__Required work__
Please transcribe every entry below exactly as written.
[Opening Record set section]
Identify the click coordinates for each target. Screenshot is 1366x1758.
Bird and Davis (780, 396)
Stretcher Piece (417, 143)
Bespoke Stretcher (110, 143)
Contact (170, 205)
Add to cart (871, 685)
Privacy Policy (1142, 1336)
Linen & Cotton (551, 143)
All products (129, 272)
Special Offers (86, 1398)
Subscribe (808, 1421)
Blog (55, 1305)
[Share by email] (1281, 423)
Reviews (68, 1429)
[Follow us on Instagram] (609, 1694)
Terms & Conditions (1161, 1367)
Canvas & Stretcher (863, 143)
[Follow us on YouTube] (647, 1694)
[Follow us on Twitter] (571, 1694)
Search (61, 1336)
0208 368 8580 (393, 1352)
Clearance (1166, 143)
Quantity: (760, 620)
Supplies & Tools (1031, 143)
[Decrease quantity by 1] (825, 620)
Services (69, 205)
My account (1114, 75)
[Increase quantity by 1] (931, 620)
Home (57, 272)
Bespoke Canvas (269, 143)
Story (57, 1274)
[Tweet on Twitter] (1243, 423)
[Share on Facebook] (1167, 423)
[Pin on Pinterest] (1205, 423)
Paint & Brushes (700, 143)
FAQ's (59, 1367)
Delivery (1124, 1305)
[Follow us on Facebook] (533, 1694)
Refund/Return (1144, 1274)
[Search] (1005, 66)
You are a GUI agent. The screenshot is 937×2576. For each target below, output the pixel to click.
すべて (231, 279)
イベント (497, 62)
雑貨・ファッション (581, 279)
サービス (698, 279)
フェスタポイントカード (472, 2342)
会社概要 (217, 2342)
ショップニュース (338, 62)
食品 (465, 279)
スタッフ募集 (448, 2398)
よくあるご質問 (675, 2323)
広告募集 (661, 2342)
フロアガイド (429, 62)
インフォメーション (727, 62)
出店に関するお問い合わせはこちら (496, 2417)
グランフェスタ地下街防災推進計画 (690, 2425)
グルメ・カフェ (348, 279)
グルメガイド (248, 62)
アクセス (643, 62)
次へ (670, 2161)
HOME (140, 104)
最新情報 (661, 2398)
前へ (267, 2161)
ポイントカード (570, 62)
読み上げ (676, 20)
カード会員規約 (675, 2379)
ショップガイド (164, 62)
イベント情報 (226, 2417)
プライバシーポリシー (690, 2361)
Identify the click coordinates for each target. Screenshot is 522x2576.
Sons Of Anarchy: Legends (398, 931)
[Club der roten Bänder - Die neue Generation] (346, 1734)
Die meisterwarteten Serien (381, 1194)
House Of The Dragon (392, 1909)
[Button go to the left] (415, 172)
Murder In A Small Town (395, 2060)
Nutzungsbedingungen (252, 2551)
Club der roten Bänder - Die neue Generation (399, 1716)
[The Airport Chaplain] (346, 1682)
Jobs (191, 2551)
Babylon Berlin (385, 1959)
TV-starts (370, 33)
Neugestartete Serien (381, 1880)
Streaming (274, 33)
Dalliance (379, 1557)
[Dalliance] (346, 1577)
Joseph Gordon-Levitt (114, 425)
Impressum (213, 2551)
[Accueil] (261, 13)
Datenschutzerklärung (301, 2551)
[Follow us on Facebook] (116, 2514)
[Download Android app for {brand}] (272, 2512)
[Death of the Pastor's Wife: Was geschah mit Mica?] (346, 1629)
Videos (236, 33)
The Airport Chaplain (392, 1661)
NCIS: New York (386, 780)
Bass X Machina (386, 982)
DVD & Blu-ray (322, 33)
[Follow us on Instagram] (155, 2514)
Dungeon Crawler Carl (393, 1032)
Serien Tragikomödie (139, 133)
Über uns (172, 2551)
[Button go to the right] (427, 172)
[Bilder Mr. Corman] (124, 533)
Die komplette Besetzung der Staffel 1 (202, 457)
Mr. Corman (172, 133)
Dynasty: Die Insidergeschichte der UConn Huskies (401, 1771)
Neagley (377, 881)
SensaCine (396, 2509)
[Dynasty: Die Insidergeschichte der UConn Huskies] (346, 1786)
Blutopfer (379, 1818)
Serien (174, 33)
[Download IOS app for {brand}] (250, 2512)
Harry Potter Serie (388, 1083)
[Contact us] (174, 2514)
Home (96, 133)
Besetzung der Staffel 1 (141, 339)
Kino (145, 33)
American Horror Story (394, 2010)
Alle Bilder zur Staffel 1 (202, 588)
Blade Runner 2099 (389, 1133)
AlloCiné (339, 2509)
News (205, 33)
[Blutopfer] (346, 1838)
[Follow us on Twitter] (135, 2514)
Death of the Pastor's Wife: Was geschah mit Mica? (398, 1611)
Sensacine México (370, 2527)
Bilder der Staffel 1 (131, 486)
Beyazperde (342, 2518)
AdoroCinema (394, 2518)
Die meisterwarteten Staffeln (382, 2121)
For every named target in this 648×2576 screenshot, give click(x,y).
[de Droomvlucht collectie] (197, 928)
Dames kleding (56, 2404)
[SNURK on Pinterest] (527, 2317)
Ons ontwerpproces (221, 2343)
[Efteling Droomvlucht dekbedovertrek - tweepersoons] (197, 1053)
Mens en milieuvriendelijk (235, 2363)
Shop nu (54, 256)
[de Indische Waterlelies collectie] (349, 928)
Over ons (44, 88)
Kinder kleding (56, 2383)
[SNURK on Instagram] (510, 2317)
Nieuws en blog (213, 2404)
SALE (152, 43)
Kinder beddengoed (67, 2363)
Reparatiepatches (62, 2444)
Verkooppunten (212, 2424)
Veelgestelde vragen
[Closing Record set section]
__Exercise response__
Identify the click coordinates for each target. Screenshot is 1366x1758.
Bird and Davis (780, 396)
Stretcher Piece (417, 143)
Bespoke Stretcher (110, 143)
Contact (170, 205)
Add to cart (871, 685)
Privacy Policy (1142, 1336)
Linen & Cotton (551, 143)
All products (129, 272)
Special Offers (86, 1398)
Subscribe (808, 1421)
Blog (55, 1305)
[Share by email] (1281, 423)
Reviews (68, 1429)
[Follow us on Instagram] (609, 1694)
Terms & Conditions (1161, 1367)
Canvas & Stretcher (863, 143)
[Follow us on YouTube] (647, 1694)
[Follow us on Twitter] (571, 1694)
Search (61, 1336)
0208 368 8580 (393, 1352)
Clearance (1166, 143)
Quantity: (760, 620)
Supplies & Tools (1031, 143)
[Decrease quantity by 1] (825, 620)
Services (69, 205)
My account (1114, 75)
[Increase quantity by 1] (931, 620)
Home (57, 272)
Bespoke Canvas (269, 143)
Story (57, 1274)
[Tweet on Twitter] (1243, 423)
[Share on Facebook] (1167, 423)
[Pin on Pinterest] (1205, 423)
Paint & Brushes (700, 143)
FAQ's (59, 1367)
Delivery (1124, 1305)
[Follow us on Facebook] (533, 1694)
Refund/Return (1144, 1274)
[Search] (1005, 66)
You are a GUI agent. The screenshot is 937×2576. For each target below, output the pixel to click.
すべて (231, 279)
イベント (497, 62)
雑貨・ファッション (581, 279)
サービス (698, 279)
フェスタポイントカード (472, 2342)
会社概要 (217, 2342)
ショップニュース (338, 62)
食品 (465, 279)
スタッフ募集 (448, 2398)
よくあるご質問 (675, 2323)
広告募集 (661, 2342)
フロアガイド (429, 62)
インフォメーション (727, 62)
出店に関するお問い合わせはこちら (496, 2417)
グランフェスタ地下街防災推進計画 (690, 2425)
グルメ・カフェ (348, 279)
グルメガイド (248, 62)
アクセス (643, 62)
次へ (670, 2161)
HOME (140, 104)
最新情報 (661, 2398)
前へ (267, 2161)
ポイントカード (570, 62)
読み上げ (676, 20)
カード会員規約 (675, 2379)
ショップガイド (164, 62)
イベント情報 (226, 2417)
プライバシーポリシー (690, 2361)
Identify the click coordinates for each target. Screenshot is 522x2576.
Sons Of Anarchy: Legends (398, 931)
[Club der roten Bänder - Die neue Generation] (346, 1734)
Die meisterwarteten Serien (381, 1194)
House Of The Dragon (392, 1909)
[Button go to the left] (415, 172)
Murder In A Small Town (395, 2060)
Nutzungsbedingungen (252, 2551)
Club der roten Bänder - Die neue Generation (399, 1716)
[The Airport Chaplain] (346, 1682)
Jobs (191, 2551)
Babylon Berlin (385, 1959)
TV-starts (370, 33)
Neugestartete Serien (381, 1880)
Streaming (274, 33)
Dalliance (379, 1557)
[Dalliance] (346, 1577)
Joseph Gordon-Levitt (114, 425)
Impressum (213, 2551)
[Accueil] (261, 13)
Datenschutzerklärung (301, 2551)
[Follow us on Facebook] (116, 2514)
[Download Android app for {brand}] (272, 2512)
[Death of the Pastor's Wife: Was geschah mit Mica?] (346, 1629)
Videos (236, 33)
The Airport Chaplain (392, 1661)
NCIS: New York (386, 780)
Bass X Machina (386, 982)
DVD & Blu-ray (322, 33)
[Follow us on Instagram] (155, 2514)
Dungeon Crawler Carl (393, 1032)
Serien Tragikomödie (139, 133)
Über uns (172, 2551)
[Button go to the right] (427, 172)
[Bilder Mr. Corman] (124, 533)
Die komplette Besetzung der Staffel 1 (202, 457)
Mr. Corman (172, 133)
Dynasty: Die Insidergeschichte der UConn Huskies (401, 1771)
Neagley (377, 881)
SensaCine (396, 2509)
[Dynasty: Die Insidergeschichte der UConn Huskies] (346, 1786)
Blutopfer (379, 1818)
Serien (174, 33)
[Download IOS app for {brand}] (250, 2512)
Harry Potter Serie (388, 1083)
[Contact us] (174, 2514)
Home (96, 133)
Besetzung der Staffel 1 (141, 339)
Kino (145, 33)
American Horror Story (394, 2010)
Alle Bilder zur Staffel 1 (202, 588)
Blade Runner 2099 (389, 1133)
AlloCiné (339, 2509)
News (205, 33)
[Blutopfer] (346, 1838)
[Follow us on Twitter] (135, 2514)
Death of the Pastor's Wife: Was geschah mit Mica? (398, 1611)
Sensacine México (370, 2527)
Bilder der Staffel 1 (131, 486)
Beyazperde (342, 2518)
AdoroCinema (394, 2518)
Die meisterwarteten Staffeln (382, 2121)
For every named target in this 648×2576 screenshot, give click(x,y).
[de Droomvlucht collectie] (197, 928)
Dames kleding (56, 2404)
[SNURK on Pinterest] (527, 2317)
Ons ontwerpproces (221, 2343)
[Efteling Droomvlucht dekbedovertrek - tweepersoons] (197, 1053)
Mens en milieuvriendelijk (235, 2363)
Shop nu (54, 256)
[de Indische Waterlelies collectie] (349, 928)
Over ons (44, 88)
Kinder kleding (56, 2383)
[SNURK on Instagram] (510, 2317)
Nieuws en blog (213, 2404)
SALE (152, 43)
Kinder beddengoed (67, 2363)
Reparatiepatches (62, 2444)
Verkooppunten (212, 2424)
Veelgestelde vragen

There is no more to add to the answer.